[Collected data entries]
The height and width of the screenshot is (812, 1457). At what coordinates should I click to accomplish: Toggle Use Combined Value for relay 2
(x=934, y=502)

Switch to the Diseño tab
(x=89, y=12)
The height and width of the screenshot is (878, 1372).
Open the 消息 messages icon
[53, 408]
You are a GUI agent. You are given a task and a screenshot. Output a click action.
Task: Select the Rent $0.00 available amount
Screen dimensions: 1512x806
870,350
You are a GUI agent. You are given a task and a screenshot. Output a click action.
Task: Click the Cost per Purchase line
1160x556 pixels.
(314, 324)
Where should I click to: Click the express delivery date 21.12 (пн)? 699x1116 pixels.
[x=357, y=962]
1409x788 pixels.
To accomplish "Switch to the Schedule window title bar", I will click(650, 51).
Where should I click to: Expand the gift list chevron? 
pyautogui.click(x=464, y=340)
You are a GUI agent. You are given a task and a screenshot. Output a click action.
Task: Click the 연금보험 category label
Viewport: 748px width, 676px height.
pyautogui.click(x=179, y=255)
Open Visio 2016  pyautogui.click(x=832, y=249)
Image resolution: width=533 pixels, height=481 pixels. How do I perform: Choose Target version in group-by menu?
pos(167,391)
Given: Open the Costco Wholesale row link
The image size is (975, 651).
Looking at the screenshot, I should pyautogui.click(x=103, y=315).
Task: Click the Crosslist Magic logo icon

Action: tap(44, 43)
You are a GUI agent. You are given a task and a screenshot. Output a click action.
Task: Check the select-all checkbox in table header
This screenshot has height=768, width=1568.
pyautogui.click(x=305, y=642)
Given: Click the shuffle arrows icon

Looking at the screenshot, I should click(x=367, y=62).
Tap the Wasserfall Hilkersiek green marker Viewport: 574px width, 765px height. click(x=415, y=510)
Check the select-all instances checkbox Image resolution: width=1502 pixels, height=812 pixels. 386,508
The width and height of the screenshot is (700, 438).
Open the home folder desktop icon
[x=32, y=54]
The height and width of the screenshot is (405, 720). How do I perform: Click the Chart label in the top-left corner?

§ WHAT IS EXPECTED:
For each line shown above, write an exact copy.

§ RESULT OF THIS TASK:
The height and width of the screenshot is (812, 1457). At what coordinates should I click to accomplish: Toggle Use Combined Value for relay 2
(x=934, y=502)

Switch to the Diseño tab
(x=89, y=12)
The height and width of the screenshot is (878, 1372).
Open the 消息 messages icon
[53, 408]
You are a GUI agent. You are given a task and a screenshot. Output a click action.
Task: Select the Rent $0.00 available amount
Screen dimensions: 1512x806
870,350
You are a GUI agent. You are given a task and a screenshot. Output a click action.
Task: Click the Cost per Purchase line
1160x556 pixels.
(314, 324)
Where should I click to: Click the express delivery date 21.12 (пн)? 699x1116 pixels.
[x=357, y=962]
1409x788 pixels.
To accomplish "Switch to the Schedule window title bar", I will click(650, 51).
Where should I click to: Expand the gift list chevron? 
pyautogui.click(x=464, y=340)
You are a GUI agent. You are given a task and a screenshot. Output a click action.
Task: Click the 연금보험 category label
Viewport: 748px width, 676px height.
pyautogui.click(x=179, y=255)
Open Visio 2016  pyautogui.click(x=832, y=249)
Image resolution: width=533 pixels, height=481 pixels. How do I perform: Choose Target version in group-by menu?
pos(167,391)
Given: Open the Costco Wholesale row link
The image size is (975, 651).
Looking at the screenshot, I should pyautogui.click(x=103, y=315).
Task: Click the Crosslist Magic logo icon

Action: tap(44, 43)
You are a GUI agent. You are given a task and a screenshot. Output a click action.
Task: Check the select-all checkbox in table header
This screenshot has height=768, width=1568.
pyautogui.click(x=305, y=642)
Given: Click the shuffle arrows icon

Looking at the screenshot, I should click(x=367, y=62).
Tap the Wasserfall Hilkersiek green marker Viewport: 574px width, 765px height. click(x=415, y=510)
Check the select-all instances checkbox Image resolution: width=1502 pixels, height=812 pixels. 386,508
The width and height of the screenshot is (700, 438).
Open the home folder desktop icon
[x=32, y=54]
The height and width of the screenshot is (405, 720). How do I perform: Click the Chart label in the top-left corner?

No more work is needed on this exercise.